Le rédacteur en chef de la RPA dans le collimateur de la justice
Le 18 juillet 2011, Bob Rugurika avait été interrogé pendant une heure par le procureur de la République pour avoir consacré une chronique à une lettre ouverte envoyée par le porte-parole du FRODEBU (Front pour la démocratie au Burundi - opposition), actuellement en exil, Pancrace Cimpaye, le 23 juin 2011, au président de la République. Selon la RPA, la divulgation de cette information a été qualifiée par le procureur de la République "d'outrage à l'Etat." Il a été en outre reproché à Bob Rugurika d'avoir relaté certains passages du discours de la Secrétaire d'Etat américaine, Hillary Clinton, daté du 13 juin dernier, dans lequel elle évoquait notamment le printemps arabe. Selon la RPA, la diffusion de cette information a été considérée par le procureur de la République comme une "incitation à la révolte populaire".
Deux jours après cette première convocation, le 20 juillet, Bob Rugurika avait été de nouveau entendu au sujet de la couverture de la conférence de presse organisée par Chauvineau Mugwengezo, porte-parole de l'ADC-Ikibiri (Alliance des démocrates pour le changement - opposition), tenue le 13 juillet, critiquant l'augmentation des prix de l'eau et de l'électricité.
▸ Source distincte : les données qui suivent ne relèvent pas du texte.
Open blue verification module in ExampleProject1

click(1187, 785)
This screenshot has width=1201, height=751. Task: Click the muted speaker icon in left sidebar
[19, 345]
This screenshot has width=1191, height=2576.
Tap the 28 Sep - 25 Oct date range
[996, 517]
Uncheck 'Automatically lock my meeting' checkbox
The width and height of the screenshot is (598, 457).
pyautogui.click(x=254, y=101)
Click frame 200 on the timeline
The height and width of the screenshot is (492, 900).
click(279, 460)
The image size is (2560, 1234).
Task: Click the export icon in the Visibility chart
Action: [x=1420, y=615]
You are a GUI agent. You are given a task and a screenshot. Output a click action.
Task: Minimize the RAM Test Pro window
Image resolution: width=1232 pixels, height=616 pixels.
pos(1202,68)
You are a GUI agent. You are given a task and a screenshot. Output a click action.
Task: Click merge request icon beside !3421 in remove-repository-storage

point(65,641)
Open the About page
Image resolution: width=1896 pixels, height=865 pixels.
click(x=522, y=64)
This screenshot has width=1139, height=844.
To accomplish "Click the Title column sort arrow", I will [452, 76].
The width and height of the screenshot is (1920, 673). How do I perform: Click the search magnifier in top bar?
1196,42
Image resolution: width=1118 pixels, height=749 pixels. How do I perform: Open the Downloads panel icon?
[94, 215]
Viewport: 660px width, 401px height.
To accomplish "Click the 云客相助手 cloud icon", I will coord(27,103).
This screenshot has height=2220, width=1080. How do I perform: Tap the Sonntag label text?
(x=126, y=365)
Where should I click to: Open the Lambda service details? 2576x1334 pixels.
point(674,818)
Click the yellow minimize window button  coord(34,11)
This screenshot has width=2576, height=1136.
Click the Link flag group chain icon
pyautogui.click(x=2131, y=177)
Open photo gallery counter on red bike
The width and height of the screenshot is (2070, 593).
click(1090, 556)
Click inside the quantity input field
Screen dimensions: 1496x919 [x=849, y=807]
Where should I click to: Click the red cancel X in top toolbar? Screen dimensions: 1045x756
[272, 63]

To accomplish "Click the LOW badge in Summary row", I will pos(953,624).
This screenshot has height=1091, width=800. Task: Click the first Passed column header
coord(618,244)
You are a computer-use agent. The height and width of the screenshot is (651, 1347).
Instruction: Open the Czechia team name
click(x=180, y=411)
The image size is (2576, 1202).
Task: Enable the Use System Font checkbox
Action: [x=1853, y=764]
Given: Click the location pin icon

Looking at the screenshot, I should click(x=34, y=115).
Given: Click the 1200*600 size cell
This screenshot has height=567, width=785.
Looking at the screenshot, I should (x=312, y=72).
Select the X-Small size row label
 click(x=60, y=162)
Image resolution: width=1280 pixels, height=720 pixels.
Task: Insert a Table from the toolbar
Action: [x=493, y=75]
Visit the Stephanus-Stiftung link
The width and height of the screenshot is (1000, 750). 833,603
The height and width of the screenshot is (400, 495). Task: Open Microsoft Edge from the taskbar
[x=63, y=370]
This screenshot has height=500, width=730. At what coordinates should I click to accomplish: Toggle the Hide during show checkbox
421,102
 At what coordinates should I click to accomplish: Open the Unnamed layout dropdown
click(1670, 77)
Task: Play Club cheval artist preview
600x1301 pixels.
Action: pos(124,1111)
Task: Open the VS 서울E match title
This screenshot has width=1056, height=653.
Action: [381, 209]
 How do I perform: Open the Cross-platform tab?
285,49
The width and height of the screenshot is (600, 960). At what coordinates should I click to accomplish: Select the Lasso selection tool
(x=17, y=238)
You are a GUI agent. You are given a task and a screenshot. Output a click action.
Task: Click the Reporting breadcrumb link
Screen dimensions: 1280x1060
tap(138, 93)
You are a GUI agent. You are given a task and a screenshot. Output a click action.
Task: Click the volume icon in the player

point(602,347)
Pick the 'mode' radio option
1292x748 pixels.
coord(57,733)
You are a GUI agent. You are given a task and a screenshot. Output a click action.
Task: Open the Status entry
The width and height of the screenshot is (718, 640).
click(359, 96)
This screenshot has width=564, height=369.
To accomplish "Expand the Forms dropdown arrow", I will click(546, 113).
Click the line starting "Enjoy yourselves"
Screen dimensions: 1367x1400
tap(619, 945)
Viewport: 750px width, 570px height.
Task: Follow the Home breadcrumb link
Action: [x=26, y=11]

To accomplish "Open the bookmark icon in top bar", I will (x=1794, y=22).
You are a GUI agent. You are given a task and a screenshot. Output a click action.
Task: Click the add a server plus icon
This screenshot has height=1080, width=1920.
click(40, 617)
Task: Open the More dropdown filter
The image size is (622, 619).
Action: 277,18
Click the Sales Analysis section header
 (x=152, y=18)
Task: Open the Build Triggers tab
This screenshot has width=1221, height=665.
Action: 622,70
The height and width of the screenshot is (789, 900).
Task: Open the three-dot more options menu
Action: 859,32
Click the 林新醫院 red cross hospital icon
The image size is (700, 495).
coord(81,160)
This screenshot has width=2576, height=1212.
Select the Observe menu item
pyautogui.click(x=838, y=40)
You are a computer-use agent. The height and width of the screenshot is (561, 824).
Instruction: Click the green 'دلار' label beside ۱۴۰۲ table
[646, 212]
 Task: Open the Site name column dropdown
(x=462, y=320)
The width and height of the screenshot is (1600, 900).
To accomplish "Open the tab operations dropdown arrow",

Convoqué une troisième fois, Bob Rugurika sera entendu le 1er aout. Reporters sans frontières s'inquiète de cette comparution, initialement prévue pour le 29 juillet et repoussée en l'absence des avocats, actuellement en grève. L'organisation vient en effet d'apprendre que Maître François Nyamoya, qui défend notamment le rédacteur en chef, a été arrêté le 28 juillet, pour des motifs encore indéterminés.
Aucune poursuite judiciaire contre Bob Rugurika n'a été lancée, mais le tribunal a annoncé avoir ouvert un dossier.
En parallèle, le CNC a récemment adressé une mise en garde contre la RPA. Lors d'un point presse, le 23 juillet, l'institution a rappelé la station à l'ordre pour "incitation à la haine ethnique et culpabilisation de personnalités". Reprenant un rapport de l'ONU daté de 1996 (S/1996/682), la radio avait diffusé des informations discréditant certaines personnalités nommées par le Président pour préparer la mise en place de la commission vérité et réconciliation.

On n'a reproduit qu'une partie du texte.